§ **Задание**
Подхватите текст о маме с ребенком на Лубянке и продолжите его сразу после последнего предложения.

Я иду с цветами к Мите домой. С поздравлениями. Взяв цветы, Мита внимательно, пристально всматривается в меня серьезными темными глазами. И внезапно предлагает остаться ночевать. При этом она плетет какую-то чепуху, что маму срочно вызвали к отцу и она тут же, прямо из театра, не досмотрев спектакля, вечерним поездом куда-то умчалась. Я ей, естественно, верю. В двенадцать лет поверишь в любую несуразицу”.

На Лубянке дали команду полностью раздеться и отправили на медосмотр. Врач самым оскорбительным образом, грубо и тщательно осматривал каждую арестантку. Окаменевшая от унижения мама думала только о том, чтобы у нее не отняли ребенка. После осмотра втиснули в узкий бокс без окон, с ужасно ярким светом. Помещение оказалось настолько тесным, что находиться в нем можно было только стоя. Скоро от тяжести онемели руки – ведь мама держала меня, а сколько продолжалась эта пытка – неизвестно, она потеряла счет времени.

§ **Фрагмент записей**
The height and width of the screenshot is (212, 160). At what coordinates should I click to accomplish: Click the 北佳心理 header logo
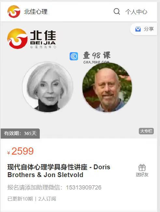[x=14, y=11]
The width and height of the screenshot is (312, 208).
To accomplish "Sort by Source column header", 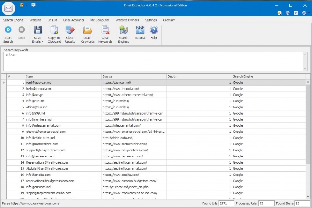I will tap(134, 76).
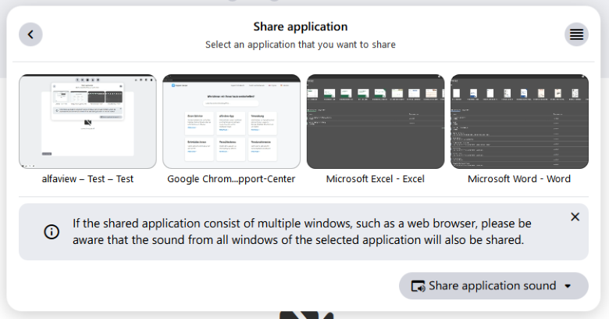Dismiss the multiple-windows sound notice with the X
Image resolution: width=609 pixels, height=319 pixels.
(x=575, y=217)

§ **Ответ на задание**
Потом была Бутырка. Мама вспоминала, что, когда открыли тяжелую дверь и впустили в камеру, в первый момент ей показалось, что это баня. От сырости и пара еле-еле различались силуэты женщин с детьми. Стоял шум, детский плач… Маме указали ее место на нарах. Потом появились отобранные вещи: пеленки, пальто, детское одеяло, подушка… Кстати, постиранные пеленки, как рассказывала мама, женщины сушили прямо на головах, поскольку их совершенно негде было развесить.

Постепенно мама привыкала к тюремному быту. На допросы не водили. В камере помещалось сто человек, не считая детей. Над нарами висели огромные лампы, низко спущенные над головами заключенных. Просить что-либо изменить было запрещено. Мама старалась концом одеяла заслонить мое лицо от яркого света. Уже потом, на протяжении долгих лет, засыпая, я неизменно закрывал лицо рукой, согнутой в локте. Понятия не имел, откуда взялась эта привычка. Оказалось, из Бутырки. Мама рассказывала, что таким образом я, маленький, инстинктивно пытался защитить глаза от слепящего света.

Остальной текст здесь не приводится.